ACTION ITEM:
Please change "Identify" to "Find" in the lines starting at the first one and ending at the line that contains "(331, 383).", and leave everything else as it is.

[Entries taken from a collection]
::::

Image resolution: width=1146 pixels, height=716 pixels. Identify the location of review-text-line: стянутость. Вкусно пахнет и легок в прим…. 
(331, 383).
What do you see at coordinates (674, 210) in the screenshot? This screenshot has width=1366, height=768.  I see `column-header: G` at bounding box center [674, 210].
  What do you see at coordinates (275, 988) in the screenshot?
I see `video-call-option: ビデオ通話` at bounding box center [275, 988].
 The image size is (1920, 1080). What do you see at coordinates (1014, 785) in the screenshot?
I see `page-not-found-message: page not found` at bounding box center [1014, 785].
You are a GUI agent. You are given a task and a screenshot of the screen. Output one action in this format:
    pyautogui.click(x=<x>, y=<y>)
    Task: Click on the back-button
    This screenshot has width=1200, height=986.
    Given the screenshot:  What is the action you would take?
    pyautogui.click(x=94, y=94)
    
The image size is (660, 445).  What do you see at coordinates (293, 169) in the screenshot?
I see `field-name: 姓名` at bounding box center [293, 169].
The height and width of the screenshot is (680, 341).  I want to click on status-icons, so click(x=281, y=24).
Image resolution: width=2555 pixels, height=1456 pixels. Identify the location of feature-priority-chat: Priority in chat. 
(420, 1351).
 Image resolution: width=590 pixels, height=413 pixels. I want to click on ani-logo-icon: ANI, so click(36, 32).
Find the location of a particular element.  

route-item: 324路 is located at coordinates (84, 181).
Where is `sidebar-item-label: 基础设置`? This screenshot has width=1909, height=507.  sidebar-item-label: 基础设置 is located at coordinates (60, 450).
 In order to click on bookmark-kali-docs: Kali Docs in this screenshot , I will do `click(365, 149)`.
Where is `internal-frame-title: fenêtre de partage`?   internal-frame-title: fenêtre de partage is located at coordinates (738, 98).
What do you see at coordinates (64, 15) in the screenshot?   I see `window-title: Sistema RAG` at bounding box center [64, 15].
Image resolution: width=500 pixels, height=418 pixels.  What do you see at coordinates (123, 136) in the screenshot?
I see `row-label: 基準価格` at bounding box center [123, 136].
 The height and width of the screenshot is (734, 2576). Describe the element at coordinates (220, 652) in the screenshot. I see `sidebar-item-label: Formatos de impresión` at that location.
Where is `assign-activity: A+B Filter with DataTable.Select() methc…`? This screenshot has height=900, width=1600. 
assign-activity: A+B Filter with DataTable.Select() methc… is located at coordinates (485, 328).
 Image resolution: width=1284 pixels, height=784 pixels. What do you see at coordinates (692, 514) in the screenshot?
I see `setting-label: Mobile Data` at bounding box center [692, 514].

::::

SOLVED EXERCISE:
Image resolution: width=1146 pixels, height=716 pixels. Find the location of review-text-line: стянутость. Вкусно пахнет и легок в прим…. 
(331, 383).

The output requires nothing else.